The **TYPE** register is used to determine the number of MPU regions supported by the MPU, and the DREGION field of this register will always read as 0, 8 or 16. The **CTRL** register is used to configure some aspects of the MPU, but practically speaking, this register is used to enable or disable the MPU. In fact, the MPU should be disabled prior to changing the configuration of any or all of the regions. The **RNR** number allows you to address a specific MPU region.

Referring to **Figure 9**, you will notice that the lower five bits of the RBAR have a fixed value. When set to 1, the 'V bit' indicates that the lower 4-bits are used to specify the region number. The upper bits of RBAR are used to specify the base address of the region. The base address must be aligned on a boundary that matches the size of the region; e.g. a 1 Kbytes region must align on a 1 Kbytes boundary.

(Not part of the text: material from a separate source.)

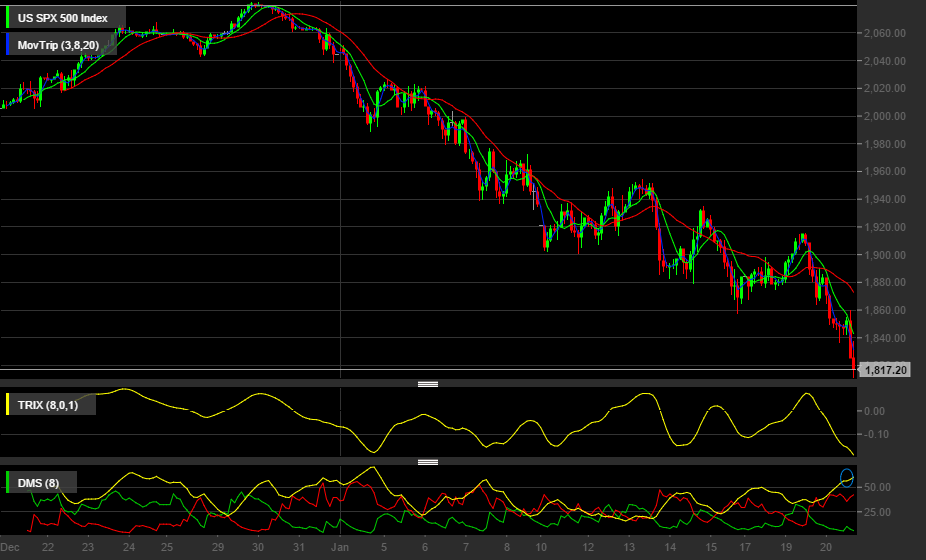
Task: Click the grip handle between price chart and TRIX panel
Action: pyautogui.click(x=428, y=384)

For the most part, setting up the attributes for a given region is fairly straightforward:

RASR.XN It's highly recommended that you set this bit to 1 when the region covers RAM and you don't

expect to execute code out of that region. This would catch code injection attacks from a hacker.

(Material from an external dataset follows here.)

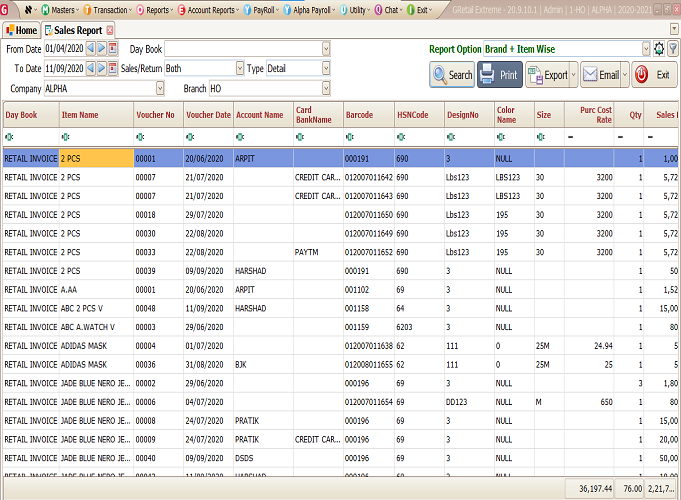
Task: Click the From Date calendar picker icon
Action: tap(113, 49)
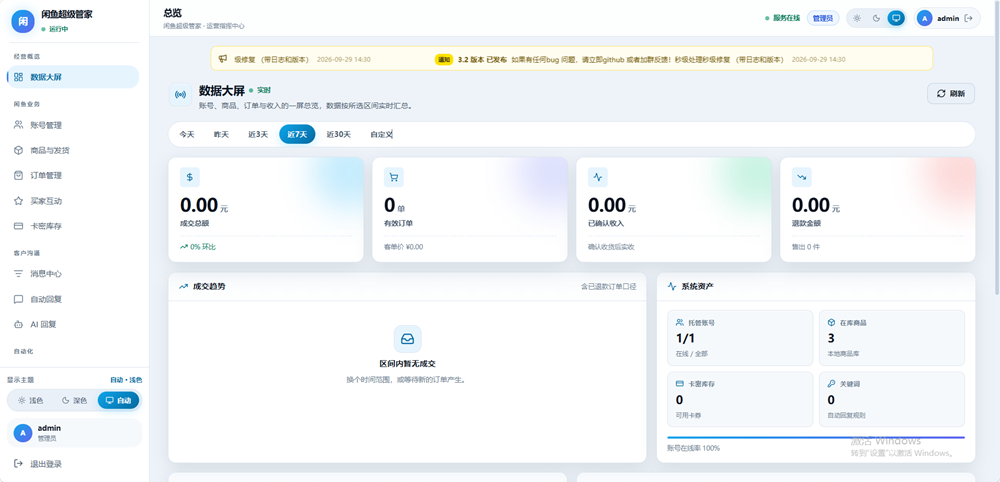
Task: Click the dollar sign icon on 成交总额 card
Action: click(x=190, y=177)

RASR.AP If the region covers a RAM region, then you'd set the bits to '011', and if the region covers ROM,

you'd set this field to '110'.

RASR.TEX S C B Figure 9 shows the typical value of these bits based on where the memory region resides.

RASR.SRD This field allows you to subdivide a region into eight equal parts. This feature can greatly reduce

wasted memory. For example, a 16 Kbytes region has eight 2 Kbytes sub-regions, so if a process only needs 5 Kbytes (3 sub-regions), then you can disable five of those sub-regions and assign

them to a different process(es).

RASR.SIZE This field is a bit more complicated to set because it requires some manual intervention and

specifically looking at the linker map file to determine the encoded binary power of two size

attribute.

RASR.EN This bit enables (1) or disables (0) the region. If you don't need all eight regions, you must disable

the region so that you don't inadvertently enable regions from a different process.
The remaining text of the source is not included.